Fast-forward to today. Manufacturing is a blip on the screen when compared to IT. Now, the hope is that IT jobs will pay enough to be considered good and to keep the economy going. They do, but there are some fundamental things that we need to look at in order to have fulfilling lives.

The old wisdom was that a sign of your steady job was that yo uhad a house, a couple of cars, a bass boat, a cabin, etc. The longer you worked, the closer you got to your 35 and out (for those of you who came up in non-GM or, I assume, non-Ford and non-Chrysler, households, after 35 years of working in the factory, you could retire with full benefits), the better off you were.
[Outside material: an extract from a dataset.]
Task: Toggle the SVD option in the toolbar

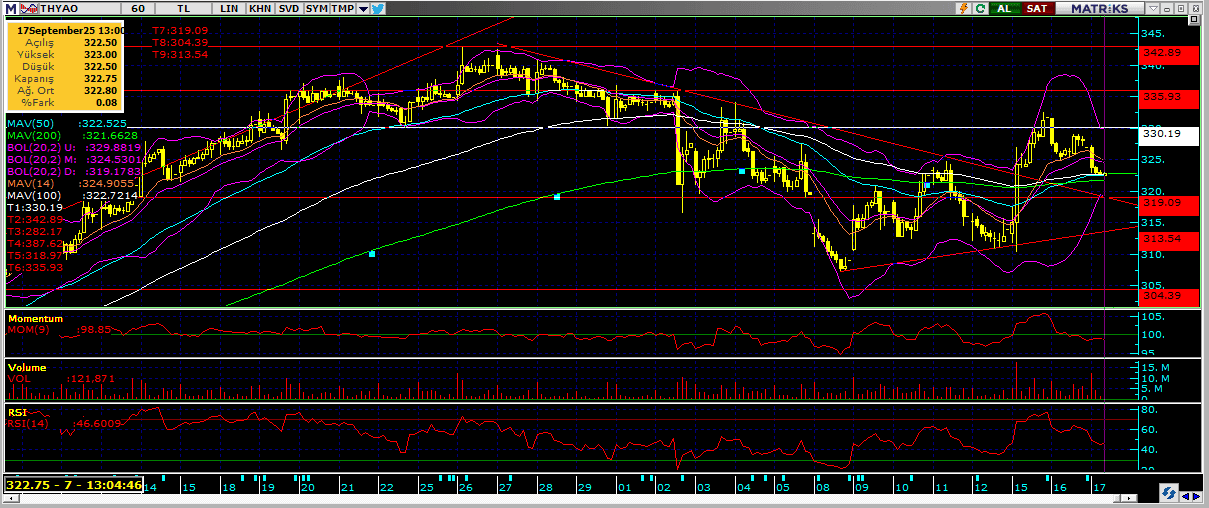Action: [288, 8]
There was also a particular work pattern that you fell into, and you defined your activities by that pattern. You went to work at 6:00 a.m., 2:00 p.m.l or 10:00 p.m., and then you put in 8 hours. Period. If there was overtime available, you worked it as you either had to or volunteered to, but were well-compensated for the hassle. When your day was done, then so was your thinking about it (if you wanted to think about it off of the clock, that was fine, but there were no dollars attached to it). When you were working, you went at a set rate, and there were even some rewarding experiments where, if you met a quota, you were able to knock off early and receive a fully day's pay.

Viewing the new economy and its drivers, we are again confronted with a situation where a large number of workers are doing what amounts to piece work within the industry, yet the fundamental underlayment of work has been altered. We no longer work 8 hours a day, then leave our concerns, etc. at work. We bring it with us, especially those of us who are on call and are slaves to the devices that middle-schoolers find 'cool'. We still try to retain the trappings of what our parents called success.
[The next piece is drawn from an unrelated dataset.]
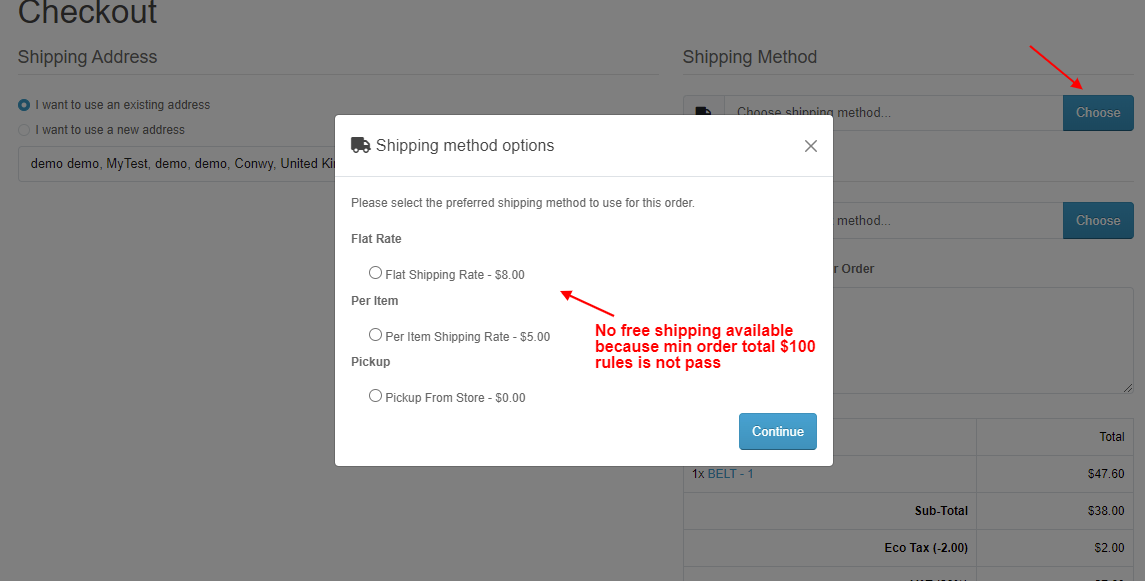Select the Pickup From Store radio button
This screenshot has height=581, width=1145.
375,396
What I propose is a different situation. What if we just took a step backwards and focused on what is important. Instead of having to have the newest car, what if we just found one that runs well, and leave it at that? What if we, instead of trying to keep up with the jonses, were our own people and simply relaxed? I see so many people get stressed out, and I am one at times, by all that we keep on our plate. We can't spend any time with our kids because of all that's going on, and then we wonder why they have discipline problems. In our misguided efforts to provide materially for our children and our families, we have neglected them emotionally.

This is why life is changing. This is why there is a new movement from the fast to the realistic, from the hyperefficient to the sanely-paced. It is why we are going to see a resurgence in the arts and an actual waning in the technology. It is time for us to take a stand, and for us to re-invent who and how we are. All it takes is a fair percentage of us to do that, and it will happen.
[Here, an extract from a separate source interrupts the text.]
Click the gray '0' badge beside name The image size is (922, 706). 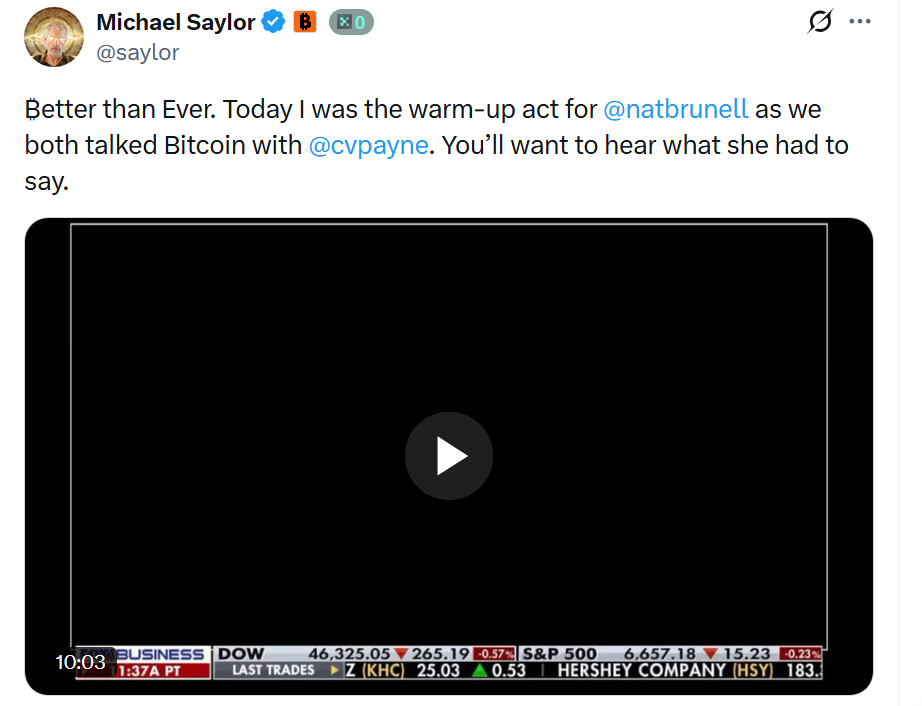pos(351,22)
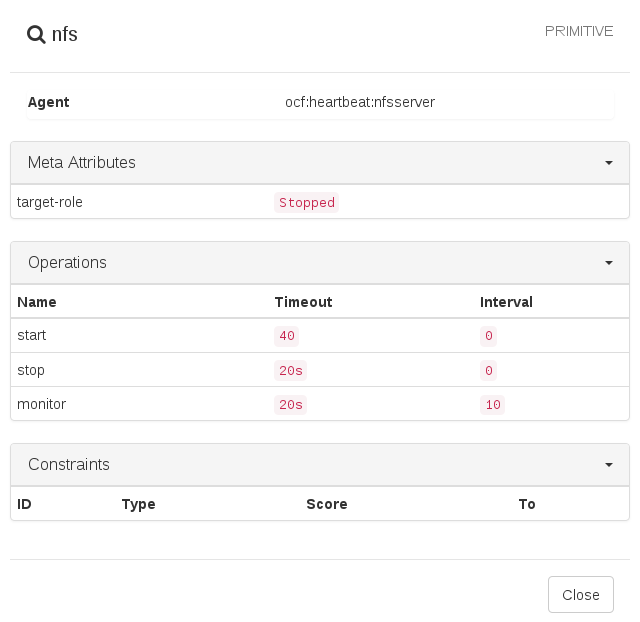Click the stop timeout value 20s
640x622 pixels.
tap(290, 371)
Instead of pawning my kids off this coming President's Day on either their grandparents or some daycare situation, I'm going to spend the day with them. Maybe this way, when I am old and feeble, they will find a day every once in a while to spend with me. I will eventually be unable to drive, and will probably be so glaucomic that I can't really use a screen (a hazard of this job), but I will be able to feel warm, unhurried, care and concern. When we're at the end of our life, the end of our rope, fat, naked and alone, the newest Blackberry and the jet ski that touched the water exactly once will abandon you.

This is the same reason a vast number of the last generation of blue collar workers died within a few years of their retirement, because in the quest to make life grand, the jobs made life secondary with the materialism. If those problems awaited our forebears, who were able to work 8 hours a day and who didn't have to be stressed out about carrying a pager around, what new kinds of problems await us? Sobering, isn't it.